-- Required work --
Answer from the text below about genomics and philanthropy:
(a) What does 23andMe's genotyping service cost after the price cut?
(b) Which disease is the mutation in Sergey Brin's genome associated with?
(c) Where did Brin endow a chair?

Thanks to the well pedigreed (and well connected) founders of 23andMe, genomics has become quite a hit with the rich and famous. Despite a recent ‘for the masses’ price cut to 23andMe’s genotyping services (now $400 as opposed to $1000), wealthy trendsetters are still taking it to the spittoon in this delightful New Yorker vignette

But a new development yesterday indicated an unexpected philanthropic effect of all this moneyed interest. Sergey Brin, husband to one of 23andMe’s founders and a Google founder himself revealed on his blog that his genome contains a mutation associated with elevated risk for Parkinson’s disease. His mother has the disease. In a very personal note, and quite aware of the uncertainty that pertains to this variant he discusses the opportunities that this knowledge affords:

I know early in my life something I am substantially predisposed to. I now have the opportunity to adjust my life to reduce those odds (e.g. there is evidence that exercise may be protective against Parkinson’s). I also have the opportunity to perform and support research into this disease long before it may affect me. And, regardless of my own health it can help my family members as well as others.

According to a New York Times story on the announcement, Brin has already donated money for Parkinson’s research, endowing a chair at the University of Maryland School of Medicine where his mother is being treated. Donors have generally given generously for causes that affect them personally. Perhaps this interest in genomics will mean more philanthropic endeavours based on speculation.

-- Dataset content --
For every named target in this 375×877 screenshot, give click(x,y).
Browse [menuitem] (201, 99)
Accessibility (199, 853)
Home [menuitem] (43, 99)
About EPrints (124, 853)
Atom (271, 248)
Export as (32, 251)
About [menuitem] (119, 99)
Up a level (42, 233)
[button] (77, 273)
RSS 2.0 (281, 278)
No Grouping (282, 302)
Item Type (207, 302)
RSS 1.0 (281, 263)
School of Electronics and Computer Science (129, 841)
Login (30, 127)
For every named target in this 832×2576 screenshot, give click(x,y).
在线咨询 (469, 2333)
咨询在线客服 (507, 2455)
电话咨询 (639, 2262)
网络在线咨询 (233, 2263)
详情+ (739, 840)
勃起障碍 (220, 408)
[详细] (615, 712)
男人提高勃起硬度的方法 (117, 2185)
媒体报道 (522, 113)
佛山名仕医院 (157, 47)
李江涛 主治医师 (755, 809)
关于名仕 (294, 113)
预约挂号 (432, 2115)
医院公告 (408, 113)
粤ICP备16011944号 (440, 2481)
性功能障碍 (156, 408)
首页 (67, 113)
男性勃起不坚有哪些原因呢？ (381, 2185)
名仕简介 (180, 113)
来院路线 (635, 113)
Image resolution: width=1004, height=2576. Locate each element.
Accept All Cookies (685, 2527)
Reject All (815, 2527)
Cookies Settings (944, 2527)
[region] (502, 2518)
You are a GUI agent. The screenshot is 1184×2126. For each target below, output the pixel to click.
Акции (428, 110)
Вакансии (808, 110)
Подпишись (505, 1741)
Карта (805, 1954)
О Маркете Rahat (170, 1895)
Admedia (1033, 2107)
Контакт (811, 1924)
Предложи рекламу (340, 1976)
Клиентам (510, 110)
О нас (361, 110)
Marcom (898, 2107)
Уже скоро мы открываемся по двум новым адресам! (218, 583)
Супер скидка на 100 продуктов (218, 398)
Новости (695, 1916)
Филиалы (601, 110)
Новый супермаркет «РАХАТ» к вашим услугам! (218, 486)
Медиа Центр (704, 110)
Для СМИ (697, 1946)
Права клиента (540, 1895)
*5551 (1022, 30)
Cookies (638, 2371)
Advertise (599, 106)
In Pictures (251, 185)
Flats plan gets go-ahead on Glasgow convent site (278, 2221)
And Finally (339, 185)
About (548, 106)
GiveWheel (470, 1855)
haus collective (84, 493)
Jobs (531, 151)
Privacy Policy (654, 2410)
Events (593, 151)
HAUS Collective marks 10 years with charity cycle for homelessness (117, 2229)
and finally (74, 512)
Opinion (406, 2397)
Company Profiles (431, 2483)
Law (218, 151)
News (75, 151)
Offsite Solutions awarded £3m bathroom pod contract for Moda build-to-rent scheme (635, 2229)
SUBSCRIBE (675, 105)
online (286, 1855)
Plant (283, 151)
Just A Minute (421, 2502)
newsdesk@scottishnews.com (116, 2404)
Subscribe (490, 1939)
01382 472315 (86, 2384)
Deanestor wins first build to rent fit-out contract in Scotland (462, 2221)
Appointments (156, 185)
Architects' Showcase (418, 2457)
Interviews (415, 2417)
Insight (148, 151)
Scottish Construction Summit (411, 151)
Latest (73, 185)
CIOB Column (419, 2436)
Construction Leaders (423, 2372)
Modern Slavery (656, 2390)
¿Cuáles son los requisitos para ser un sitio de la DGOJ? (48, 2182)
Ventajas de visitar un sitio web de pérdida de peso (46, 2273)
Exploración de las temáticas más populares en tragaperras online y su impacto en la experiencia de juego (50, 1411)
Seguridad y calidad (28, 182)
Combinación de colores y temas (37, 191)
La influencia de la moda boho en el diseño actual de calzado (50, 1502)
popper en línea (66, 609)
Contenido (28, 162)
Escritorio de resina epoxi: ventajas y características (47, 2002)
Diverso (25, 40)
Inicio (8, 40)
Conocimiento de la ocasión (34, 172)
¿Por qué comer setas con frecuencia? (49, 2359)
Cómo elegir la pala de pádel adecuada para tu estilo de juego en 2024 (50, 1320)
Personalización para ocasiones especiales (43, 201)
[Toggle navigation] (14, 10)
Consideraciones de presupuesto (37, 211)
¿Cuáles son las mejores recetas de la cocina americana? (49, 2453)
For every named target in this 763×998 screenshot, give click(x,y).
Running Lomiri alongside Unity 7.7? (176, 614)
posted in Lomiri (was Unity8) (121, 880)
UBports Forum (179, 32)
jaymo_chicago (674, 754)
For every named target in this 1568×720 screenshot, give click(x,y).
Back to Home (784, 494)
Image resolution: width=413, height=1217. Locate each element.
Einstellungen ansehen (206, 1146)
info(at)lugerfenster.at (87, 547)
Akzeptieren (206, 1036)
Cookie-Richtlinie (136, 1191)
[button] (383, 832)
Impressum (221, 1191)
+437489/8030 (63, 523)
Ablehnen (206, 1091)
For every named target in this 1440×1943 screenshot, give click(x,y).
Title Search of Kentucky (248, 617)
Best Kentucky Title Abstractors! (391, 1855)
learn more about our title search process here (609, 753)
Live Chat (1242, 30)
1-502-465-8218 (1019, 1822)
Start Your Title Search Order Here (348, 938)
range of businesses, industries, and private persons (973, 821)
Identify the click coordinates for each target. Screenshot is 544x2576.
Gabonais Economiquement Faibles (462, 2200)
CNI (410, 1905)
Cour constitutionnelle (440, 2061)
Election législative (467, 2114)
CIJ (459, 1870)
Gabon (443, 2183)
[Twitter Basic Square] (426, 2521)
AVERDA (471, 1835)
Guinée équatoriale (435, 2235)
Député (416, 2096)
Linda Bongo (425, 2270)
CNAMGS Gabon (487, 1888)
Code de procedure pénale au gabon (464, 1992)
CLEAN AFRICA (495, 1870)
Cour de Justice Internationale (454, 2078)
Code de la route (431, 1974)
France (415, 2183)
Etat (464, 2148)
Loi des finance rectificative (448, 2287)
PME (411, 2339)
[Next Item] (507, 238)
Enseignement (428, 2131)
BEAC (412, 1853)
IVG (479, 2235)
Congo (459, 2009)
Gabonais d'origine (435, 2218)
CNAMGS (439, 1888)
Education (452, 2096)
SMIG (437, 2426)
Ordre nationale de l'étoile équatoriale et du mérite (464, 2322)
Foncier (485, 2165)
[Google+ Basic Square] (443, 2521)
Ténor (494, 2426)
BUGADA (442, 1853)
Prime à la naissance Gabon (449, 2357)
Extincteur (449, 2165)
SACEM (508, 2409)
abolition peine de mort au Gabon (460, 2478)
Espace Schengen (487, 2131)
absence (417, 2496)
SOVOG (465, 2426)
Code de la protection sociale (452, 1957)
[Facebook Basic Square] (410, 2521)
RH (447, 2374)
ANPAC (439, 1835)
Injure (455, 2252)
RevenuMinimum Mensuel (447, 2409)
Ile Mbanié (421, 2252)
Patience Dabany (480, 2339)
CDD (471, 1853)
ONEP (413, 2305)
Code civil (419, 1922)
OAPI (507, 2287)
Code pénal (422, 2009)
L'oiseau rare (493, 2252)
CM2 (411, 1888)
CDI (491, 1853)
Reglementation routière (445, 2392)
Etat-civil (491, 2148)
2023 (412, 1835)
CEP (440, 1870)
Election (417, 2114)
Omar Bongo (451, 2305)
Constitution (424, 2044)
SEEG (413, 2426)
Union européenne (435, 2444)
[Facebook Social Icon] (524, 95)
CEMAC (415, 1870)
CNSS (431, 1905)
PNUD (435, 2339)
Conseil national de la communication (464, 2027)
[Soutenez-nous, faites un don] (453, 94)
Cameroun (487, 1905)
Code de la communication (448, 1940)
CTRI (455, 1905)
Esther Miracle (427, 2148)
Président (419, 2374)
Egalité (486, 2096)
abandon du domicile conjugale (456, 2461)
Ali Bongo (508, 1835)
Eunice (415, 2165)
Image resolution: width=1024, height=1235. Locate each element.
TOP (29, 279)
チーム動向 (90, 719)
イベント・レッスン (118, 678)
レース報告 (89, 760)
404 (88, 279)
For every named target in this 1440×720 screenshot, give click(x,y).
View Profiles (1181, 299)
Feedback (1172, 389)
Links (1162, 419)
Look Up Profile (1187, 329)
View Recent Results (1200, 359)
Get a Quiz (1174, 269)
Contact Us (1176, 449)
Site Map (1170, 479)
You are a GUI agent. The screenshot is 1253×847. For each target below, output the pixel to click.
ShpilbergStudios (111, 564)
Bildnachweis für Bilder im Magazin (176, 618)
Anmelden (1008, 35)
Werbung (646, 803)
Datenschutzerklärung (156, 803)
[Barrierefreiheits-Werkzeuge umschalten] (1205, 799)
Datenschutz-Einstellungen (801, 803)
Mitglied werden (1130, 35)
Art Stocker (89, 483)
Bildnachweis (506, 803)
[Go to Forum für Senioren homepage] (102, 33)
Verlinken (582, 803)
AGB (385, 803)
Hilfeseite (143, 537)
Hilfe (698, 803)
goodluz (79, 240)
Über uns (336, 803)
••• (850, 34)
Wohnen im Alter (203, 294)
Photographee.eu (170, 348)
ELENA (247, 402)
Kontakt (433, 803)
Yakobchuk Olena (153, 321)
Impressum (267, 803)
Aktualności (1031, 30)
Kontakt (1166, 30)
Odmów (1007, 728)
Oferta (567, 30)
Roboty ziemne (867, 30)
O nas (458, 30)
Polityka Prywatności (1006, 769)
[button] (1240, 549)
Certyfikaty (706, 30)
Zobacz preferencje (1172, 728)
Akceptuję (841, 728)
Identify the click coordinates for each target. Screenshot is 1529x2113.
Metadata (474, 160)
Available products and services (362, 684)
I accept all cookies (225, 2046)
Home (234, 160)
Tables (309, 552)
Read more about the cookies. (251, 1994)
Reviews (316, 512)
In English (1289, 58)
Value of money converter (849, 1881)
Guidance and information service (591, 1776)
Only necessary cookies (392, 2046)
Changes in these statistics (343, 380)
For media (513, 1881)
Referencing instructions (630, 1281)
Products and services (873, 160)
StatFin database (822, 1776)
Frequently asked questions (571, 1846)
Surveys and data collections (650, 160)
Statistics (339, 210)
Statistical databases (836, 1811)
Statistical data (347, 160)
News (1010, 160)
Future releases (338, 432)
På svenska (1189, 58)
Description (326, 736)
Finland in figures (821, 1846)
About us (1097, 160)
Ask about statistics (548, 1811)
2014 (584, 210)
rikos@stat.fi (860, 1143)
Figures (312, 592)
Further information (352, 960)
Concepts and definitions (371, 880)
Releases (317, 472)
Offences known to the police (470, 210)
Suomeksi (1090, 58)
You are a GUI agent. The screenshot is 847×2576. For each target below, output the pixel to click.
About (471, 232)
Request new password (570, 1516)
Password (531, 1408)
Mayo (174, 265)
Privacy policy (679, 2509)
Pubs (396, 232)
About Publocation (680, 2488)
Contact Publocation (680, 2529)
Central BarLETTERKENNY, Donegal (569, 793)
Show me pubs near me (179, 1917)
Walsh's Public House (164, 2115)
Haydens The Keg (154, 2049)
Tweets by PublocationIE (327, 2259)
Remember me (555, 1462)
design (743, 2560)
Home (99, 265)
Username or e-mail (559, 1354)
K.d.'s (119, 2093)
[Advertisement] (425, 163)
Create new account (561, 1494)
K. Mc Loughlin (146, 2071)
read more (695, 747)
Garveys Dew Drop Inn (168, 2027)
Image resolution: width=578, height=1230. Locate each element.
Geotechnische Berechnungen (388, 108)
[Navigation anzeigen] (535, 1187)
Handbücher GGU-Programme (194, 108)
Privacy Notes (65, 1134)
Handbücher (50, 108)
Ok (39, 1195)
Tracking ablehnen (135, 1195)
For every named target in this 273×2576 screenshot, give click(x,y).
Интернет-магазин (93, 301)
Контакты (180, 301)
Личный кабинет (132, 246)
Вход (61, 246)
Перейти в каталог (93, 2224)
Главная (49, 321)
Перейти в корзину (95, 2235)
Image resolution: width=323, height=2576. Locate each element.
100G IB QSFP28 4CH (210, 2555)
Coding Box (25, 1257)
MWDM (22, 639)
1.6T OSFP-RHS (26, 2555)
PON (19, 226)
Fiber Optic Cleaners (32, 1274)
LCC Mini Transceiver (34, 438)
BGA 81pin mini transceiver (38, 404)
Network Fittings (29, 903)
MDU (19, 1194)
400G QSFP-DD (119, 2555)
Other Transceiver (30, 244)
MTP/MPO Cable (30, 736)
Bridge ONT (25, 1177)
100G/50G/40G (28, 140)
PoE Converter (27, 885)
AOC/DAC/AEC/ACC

-- Solution --
(a) $400, down from $1000.
(b) Parkinson's disease.
(c) At the University of Maryland School of Medicine.